▶ Data listing
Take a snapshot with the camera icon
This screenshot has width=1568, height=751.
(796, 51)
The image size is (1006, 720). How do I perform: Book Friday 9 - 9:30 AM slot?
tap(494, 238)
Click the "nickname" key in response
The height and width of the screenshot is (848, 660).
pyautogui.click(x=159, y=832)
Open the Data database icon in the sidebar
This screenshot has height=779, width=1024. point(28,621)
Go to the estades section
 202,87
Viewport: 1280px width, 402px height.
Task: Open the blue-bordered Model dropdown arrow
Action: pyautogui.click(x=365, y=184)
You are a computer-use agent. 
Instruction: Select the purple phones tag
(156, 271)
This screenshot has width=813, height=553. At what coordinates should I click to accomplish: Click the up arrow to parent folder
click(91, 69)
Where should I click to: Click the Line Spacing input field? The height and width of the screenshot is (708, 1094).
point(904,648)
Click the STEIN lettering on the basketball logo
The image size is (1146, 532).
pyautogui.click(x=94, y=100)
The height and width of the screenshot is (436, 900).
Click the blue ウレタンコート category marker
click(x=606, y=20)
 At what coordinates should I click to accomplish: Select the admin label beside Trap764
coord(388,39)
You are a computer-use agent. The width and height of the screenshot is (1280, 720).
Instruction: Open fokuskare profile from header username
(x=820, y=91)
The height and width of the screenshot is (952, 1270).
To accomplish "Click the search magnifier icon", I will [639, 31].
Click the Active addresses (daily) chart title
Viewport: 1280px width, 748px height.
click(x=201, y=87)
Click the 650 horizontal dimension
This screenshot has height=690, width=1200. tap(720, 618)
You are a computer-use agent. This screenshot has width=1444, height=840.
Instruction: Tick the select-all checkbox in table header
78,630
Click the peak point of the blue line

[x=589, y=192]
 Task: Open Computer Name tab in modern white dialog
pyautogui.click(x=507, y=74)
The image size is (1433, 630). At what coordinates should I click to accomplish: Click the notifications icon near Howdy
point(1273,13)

▶ Exercise prompt
Every line from the line containing "The height and width of the screenshot is (952, 1270)." through the line containing "You are a computer-use agent. This" in the records above must be retyped exactly. Leave out the rest.

▶ Result of the task
The height and width of the screenshot is (952, 1270).
To accomplish "Click the search magnifier icon", I will [639, 31].
Click the Active addresses (daily) chart title
Viewport: 1280px width, 748px height.
click(x=201, y=87)
Click the 650 horizontal dimension
This screenshot has height=690, width=1200. tap(720, 618)
You are a computer-use agent. This screenshot has width=1444, height=840.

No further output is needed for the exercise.